L-arginine supplementation reduces mortality and improves disease outcome in mice infected with Trypanosoma cruzi.

• Main Authors: Sofía Carbajosa, Héctor O Rodríguez-Angulo, Susana Gea, Carlos Chillón-Marinas, Cristina Poveda, María C Maza, Diana Colombet, Manuel Fresno, Núria Gironès
• Format: Article
• Language: English
• Published: Public Library of Science (PLoS) 2018-01-01
• Series: PLoS Neglected Tropical Diseases
• Online Access: http://europepmc.org/articles/PMC5786330?pdf=render
• ISSN: 1935-2727; 1935-2735

Chagas disease caused by Trypanosoma cruzi is a neglected disease that affects about 7 million people in Latin America, recently emerging on other continents due to migration.
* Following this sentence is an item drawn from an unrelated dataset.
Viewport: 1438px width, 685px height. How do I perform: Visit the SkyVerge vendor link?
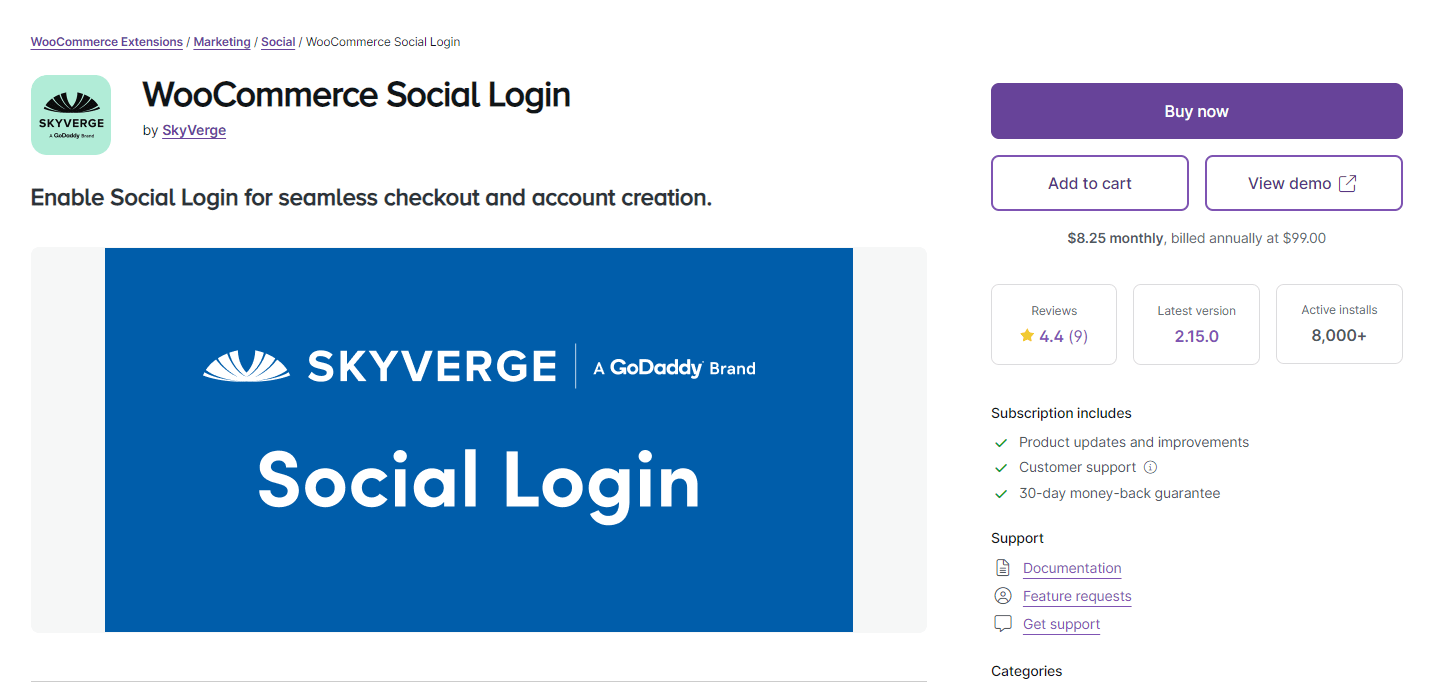(193, 130)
As infection in mice is characterized by depletion of plasma L-arginine, the effect on infection outcome was tested in mice with or without L-arginine supplementation and treatment with 1400W, a specific inhibitor of inducible nitric oxide synthase (iNOS). We found that levels of L-arginine and citrulline were reduced in the heart and plasma of infected mice, whereas levels of asymmetric dimethylarginine, an endogenous iNOS inhibitor, were higher. Moreover, L-arginine supplementation decreased parasitemia and heart parasite burden, improving clinical score and survival. Nitric oxide production in heart tissue and plasma was increased by L-arginine supplementation, while pharmacological inhibition of iNOS yielded an increase in parasitemia and worse clinical score. Interestingly, electrocardiograms improved in mice supplemented with L-arginine, suggesting that it modulates infection and heart function and is thus a potential biomarker of pathology. More importantly, L-arginine may be useful for treating T. cruzi infection, either alone or in combination with other antiparasitic drugs.